Written request:
Write out, word for word, the lines in the items below from the one containing "You are a GUI" to the one containing "GrowthZone (242, 957)", including both of those lines.

Start Task input

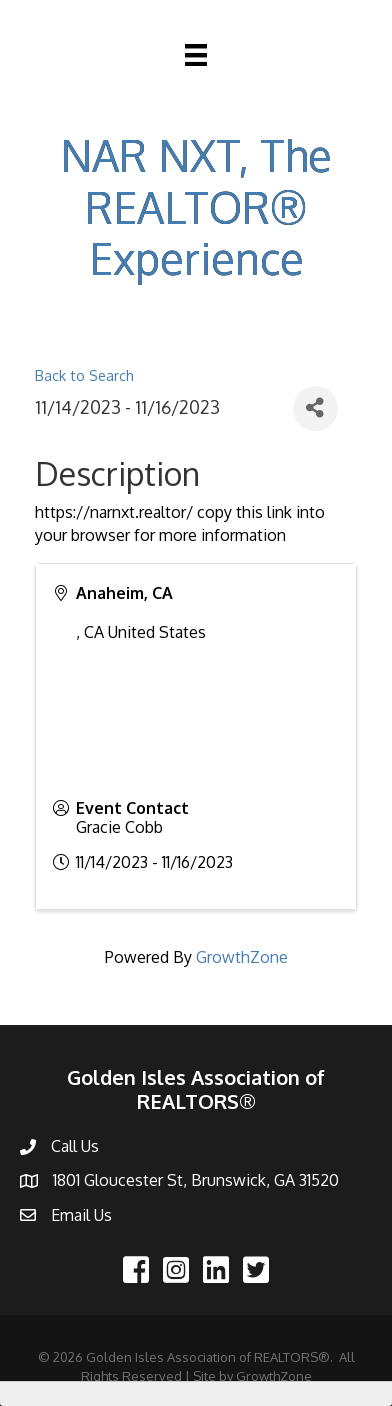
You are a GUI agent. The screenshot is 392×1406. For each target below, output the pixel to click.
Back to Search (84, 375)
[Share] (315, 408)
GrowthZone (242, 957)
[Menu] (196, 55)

End Task input
Start Task input

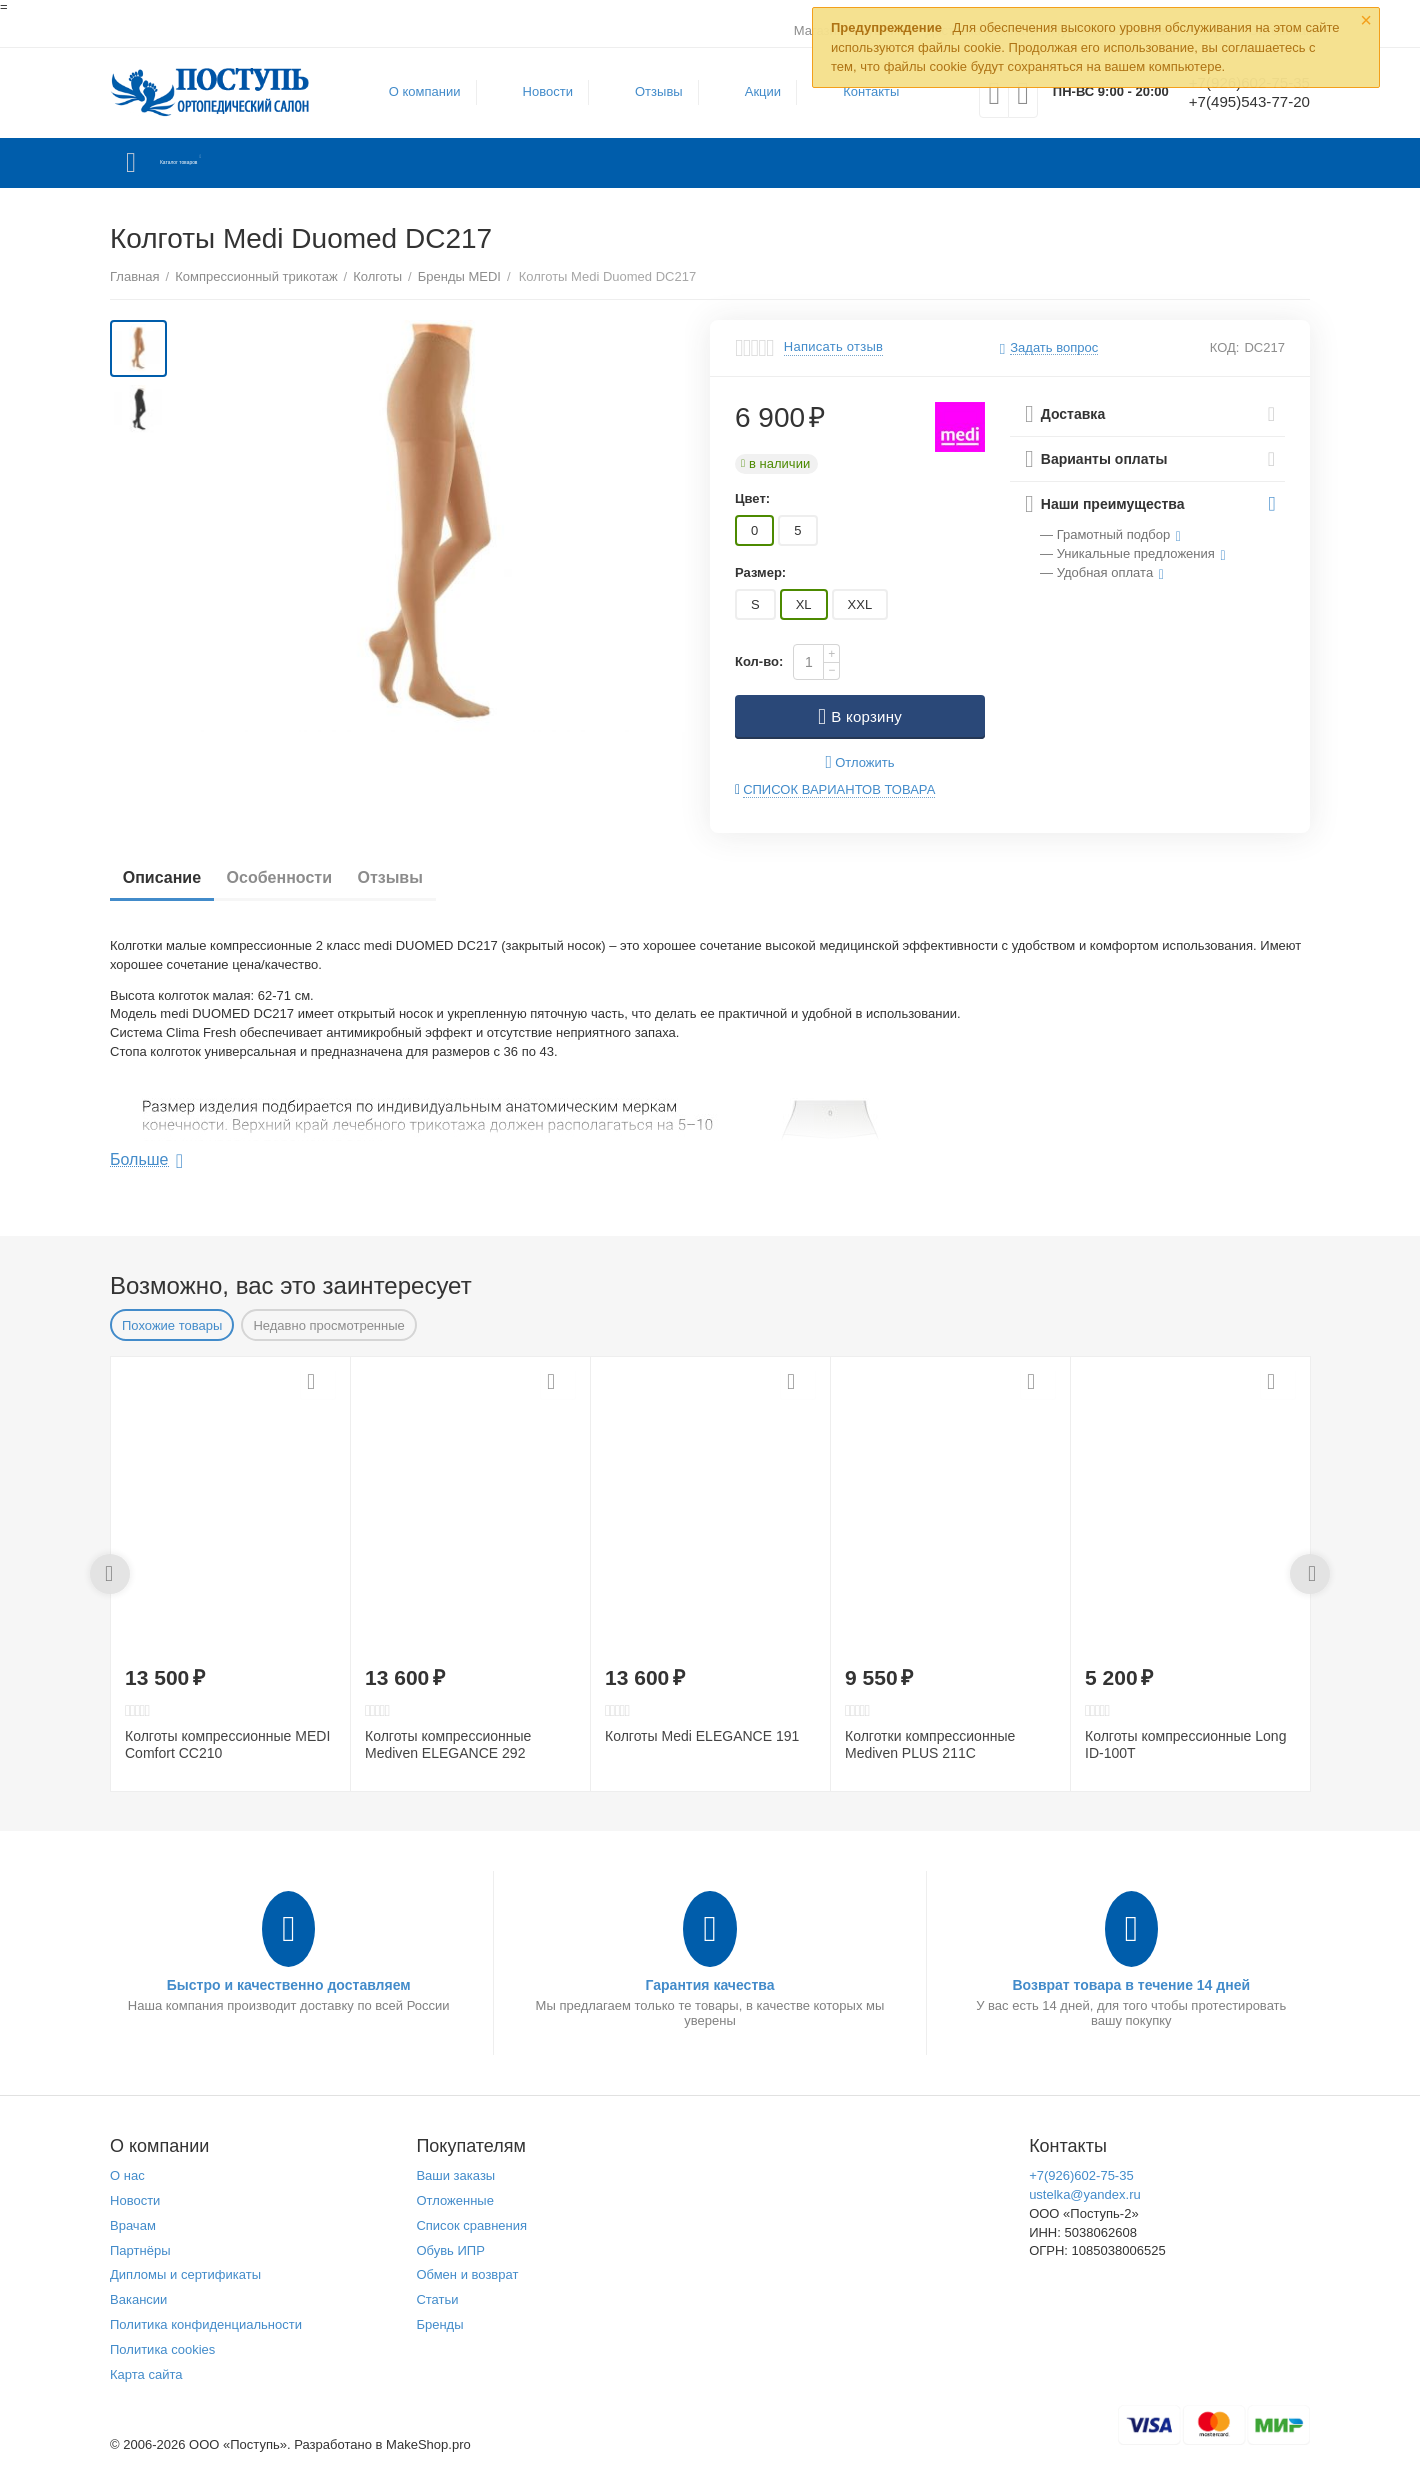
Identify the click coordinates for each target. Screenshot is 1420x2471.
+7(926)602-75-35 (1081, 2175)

End Task input

Full solution:
You are a GUI agent. The screenshot is 392×1406. For each target below, output the pixel to click.
Back to Search (84, 375)
[Share] (315, 408)
GrowthZone (242, 957)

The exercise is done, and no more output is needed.